> **Your objective**
Starting at the line containing "Task: Click the New Scene button" and ending at the line containing "point(314,73)", write out those lines of the listing again, swapping "Identity Sources" for "Access Sources" and keeping everything else the same.

> **Provided information**
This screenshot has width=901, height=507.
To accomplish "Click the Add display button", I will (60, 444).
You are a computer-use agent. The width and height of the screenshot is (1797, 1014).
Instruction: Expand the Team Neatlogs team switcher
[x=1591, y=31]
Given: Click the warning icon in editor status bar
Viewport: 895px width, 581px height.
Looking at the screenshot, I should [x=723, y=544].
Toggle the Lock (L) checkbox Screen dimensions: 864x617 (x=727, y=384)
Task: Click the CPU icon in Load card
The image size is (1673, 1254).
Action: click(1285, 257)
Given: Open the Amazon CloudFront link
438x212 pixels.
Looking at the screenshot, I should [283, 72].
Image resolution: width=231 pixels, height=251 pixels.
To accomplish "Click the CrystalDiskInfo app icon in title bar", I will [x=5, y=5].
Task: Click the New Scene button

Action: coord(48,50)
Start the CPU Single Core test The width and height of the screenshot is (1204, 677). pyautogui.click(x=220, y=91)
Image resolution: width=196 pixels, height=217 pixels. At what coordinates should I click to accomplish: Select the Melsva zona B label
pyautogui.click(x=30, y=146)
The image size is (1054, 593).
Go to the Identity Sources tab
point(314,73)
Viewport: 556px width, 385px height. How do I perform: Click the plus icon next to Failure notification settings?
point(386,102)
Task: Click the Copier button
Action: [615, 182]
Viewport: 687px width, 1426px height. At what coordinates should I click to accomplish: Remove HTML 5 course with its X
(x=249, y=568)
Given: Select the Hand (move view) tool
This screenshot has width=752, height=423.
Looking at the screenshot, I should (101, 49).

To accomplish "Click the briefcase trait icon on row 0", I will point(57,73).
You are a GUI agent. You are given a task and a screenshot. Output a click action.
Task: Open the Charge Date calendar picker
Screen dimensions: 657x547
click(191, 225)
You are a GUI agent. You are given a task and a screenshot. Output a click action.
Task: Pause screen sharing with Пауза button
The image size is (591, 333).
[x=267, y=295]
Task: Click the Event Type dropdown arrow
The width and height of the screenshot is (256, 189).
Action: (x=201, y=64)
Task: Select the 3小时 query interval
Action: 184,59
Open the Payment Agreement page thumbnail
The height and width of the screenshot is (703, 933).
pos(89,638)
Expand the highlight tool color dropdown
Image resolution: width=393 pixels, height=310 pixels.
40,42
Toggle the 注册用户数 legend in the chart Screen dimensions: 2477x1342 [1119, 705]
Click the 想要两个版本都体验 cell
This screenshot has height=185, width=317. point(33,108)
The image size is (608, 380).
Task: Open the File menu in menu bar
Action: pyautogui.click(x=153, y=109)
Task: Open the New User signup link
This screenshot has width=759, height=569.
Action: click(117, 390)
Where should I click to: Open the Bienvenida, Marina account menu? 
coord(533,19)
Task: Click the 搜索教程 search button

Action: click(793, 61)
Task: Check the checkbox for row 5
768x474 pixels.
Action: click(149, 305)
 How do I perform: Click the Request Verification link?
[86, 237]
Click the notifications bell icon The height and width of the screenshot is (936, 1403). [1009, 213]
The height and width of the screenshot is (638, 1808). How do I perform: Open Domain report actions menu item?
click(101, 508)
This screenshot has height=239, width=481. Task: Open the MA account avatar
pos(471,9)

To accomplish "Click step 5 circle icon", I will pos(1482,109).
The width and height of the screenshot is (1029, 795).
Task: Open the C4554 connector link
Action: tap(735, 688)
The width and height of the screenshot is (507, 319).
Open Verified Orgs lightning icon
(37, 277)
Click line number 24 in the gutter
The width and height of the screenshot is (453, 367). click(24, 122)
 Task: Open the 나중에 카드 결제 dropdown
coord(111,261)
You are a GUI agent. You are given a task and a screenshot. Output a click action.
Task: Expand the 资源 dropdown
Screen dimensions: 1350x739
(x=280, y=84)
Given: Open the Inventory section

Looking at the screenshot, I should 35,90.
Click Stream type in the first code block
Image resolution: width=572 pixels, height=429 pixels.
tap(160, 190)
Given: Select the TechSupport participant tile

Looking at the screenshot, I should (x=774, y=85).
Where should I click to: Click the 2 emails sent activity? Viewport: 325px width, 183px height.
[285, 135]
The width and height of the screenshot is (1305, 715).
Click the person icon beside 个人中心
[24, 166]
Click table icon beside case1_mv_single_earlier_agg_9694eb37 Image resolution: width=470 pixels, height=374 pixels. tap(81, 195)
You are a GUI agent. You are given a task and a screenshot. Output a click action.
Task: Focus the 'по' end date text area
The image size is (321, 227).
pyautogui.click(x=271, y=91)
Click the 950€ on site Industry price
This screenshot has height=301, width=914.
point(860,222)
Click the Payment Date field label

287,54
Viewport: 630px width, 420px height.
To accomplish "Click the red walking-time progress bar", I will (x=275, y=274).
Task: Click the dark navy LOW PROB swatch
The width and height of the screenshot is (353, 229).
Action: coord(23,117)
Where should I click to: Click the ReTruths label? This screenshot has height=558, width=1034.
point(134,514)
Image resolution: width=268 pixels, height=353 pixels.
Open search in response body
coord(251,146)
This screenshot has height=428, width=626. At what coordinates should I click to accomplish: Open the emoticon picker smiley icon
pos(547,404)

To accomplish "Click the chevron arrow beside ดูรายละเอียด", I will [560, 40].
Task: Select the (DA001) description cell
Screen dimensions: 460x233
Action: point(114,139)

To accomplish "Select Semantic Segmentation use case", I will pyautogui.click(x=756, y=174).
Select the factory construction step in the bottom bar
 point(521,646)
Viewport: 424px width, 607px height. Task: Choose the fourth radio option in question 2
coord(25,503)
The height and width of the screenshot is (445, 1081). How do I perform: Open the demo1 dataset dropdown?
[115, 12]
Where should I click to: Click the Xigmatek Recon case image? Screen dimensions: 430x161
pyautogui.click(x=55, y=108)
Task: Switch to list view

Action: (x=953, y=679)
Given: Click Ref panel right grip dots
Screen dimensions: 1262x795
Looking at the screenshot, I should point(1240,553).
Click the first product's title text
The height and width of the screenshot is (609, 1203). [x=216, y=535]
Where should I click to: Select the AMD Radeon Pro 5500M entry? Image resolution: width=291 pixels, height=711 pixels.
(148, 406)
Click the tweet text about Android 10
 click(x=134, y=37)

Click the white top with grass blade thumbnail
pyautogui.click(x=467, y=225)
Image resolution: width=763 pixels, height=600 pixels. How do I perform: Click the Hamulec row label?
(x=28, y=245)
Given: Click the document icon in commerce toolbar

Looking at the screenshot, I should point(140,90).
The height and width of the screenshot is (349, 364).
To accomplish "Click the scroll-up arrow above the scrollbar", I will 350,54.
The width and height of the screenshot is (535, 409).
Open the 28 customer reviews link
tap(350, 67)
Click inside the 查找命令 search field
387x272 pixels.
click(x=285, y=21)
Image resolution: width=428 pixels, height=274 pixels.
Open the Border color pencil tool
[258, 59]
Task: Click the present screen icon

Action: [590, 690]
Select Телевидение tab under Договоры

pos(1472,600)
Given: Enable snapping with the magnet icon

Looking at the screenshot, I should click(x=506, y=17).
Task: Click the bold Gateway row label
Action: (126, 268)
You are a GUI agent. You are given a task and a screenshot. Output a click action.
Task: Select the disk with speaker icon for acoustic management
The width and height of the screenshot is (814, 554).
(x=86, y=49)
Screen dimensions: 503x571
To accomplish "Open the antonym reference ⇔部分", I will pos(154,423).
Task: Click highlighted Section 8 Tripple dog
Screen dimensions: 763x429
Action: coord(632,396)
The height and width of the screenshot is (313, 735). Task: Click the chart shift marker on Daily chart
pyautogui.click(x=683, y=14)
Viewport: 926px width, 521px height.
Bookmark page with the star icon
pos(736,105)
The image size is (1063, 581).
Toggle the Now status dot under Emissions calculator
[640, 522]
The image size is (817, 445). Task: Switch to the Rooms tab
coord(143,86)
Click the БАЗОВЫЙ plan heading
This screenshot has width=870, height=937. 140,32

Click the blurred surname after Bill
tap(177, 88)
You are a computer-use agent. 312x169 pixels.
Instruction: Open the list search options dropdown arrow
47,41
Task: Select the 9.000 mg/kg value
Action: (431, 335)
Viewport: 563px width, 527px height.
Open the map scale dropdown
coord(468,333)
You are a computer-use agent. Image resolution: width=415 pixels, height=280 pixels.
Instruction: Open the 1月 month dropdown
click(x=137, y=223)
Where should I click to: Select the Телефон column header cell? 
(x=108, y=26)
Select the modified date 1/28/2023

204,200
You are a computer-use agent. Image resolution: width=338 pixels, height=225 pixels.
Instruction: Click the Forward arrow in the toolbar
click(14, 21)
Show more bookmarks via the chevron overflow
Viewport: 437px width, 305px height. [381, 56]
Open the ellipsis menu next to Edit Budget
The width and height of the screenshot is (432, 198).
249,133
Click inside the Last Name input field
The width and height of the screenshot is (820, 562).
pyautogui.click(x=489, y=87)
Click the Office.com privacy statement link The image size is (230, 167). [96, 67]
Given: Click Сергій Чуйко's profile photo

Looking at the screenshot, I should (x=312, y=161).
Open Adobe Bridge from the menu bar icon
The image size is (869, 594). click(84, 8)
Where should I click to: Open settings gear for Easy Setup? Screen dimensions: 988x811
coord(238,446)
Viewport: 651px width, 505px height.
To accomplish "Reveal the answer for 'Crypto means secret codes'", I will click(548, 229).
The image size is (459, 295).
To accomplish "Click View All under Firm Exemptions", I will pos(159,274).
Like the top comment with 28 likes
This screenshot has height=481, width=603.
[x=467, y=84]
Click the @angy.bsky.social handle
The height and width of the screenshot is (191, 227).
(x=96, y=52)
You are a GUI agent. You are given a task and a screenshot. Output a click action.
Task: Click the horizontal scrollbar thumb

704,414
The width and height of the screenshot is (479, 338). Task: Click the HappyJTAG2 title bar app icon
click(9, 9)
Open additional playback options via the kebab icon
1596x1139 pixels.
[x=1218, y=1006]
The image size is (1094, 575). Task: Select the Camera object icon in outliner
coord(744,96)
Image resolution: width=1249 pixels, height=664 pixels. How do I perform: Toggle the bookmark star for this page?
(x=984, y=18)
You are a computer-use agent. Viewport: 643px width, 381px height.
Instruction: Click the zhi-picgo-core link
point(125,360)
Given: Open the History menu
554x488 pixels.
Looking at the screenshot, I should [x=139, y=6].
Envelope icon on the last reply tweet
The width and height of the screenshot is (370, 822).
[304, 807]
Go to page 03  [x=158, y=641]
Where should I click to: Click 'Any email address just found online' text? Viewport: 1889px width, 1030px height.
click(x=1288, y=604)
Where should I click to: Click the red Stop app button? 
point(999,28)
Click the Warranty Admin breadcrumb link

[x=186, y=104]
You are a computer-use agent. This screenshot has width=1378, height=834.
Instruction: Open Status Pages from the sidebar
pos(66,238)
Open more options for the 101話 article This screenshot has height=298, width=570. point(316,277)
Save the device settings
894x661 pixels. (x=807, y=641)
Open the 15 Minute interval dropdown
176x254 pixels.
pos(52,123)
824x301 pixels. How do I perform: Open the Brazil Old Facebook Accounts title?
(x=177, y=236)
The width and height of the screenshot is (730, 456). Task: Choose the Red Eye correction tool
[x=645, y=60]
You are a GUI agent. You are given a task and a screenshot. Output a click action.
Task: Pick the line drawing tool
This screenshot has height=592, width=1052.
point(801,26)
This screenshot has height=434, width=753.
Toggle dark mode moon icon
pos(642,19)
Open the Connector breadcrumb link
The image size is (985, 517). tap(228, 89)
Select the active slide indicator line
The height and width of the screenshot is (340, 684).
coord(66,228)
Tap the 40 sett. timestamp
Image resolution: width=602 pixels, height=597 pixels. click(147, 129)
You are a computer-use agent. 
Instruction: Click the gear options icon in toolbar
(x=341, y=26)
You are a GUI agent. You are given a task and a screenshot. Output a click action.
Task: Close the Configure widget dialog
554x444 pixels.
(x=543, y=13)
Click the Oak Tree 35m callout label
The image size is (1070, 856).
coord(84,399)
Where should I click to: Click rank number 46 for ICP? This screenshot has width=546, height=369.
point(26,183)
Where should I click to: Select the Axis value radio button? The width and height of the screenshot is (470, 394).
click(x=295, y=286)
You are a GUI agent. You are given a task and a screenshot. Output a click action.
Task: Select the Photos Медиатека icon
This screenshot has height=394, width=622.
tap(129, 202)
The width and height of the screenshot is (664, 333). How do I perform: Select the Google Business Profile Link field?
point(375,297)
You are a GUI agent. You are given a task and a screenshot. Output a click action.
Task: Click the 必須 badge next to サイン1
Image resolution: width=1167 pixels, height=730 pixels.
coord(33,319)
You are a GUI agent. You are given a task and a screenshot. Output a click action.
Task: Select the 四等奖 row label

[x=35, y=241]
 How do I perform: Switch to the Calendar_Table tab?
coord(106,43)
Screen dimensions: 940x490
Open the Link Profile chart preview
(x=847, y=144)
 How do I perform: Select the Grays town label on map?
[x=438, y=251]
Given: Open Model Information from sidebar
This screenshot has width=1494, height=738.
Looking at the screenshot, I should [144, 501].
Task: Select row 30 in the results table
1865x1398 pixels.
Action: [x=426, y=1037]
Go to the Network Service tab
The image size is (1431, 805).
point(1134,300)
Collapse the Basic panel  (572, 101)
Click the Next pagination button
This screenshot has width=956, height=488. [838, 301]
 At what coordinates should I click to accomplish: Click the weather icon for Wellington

> **Worked solution**
Task: Click the New Scene button

Action: coord(48,50)
Start the CPU Single Core test The width and height of the screenshot is (1204, 677). pyautogui.click(x=220, y=91)
Image resolution: width=196 pixels, height=217 pixels. At what coordinates should I click to accomplish: Select the Melsva zona B label
pyautogui.click(x=30, y=146)
The image size is (1054, 593).
Go to the Access Sources tab
point(314,73)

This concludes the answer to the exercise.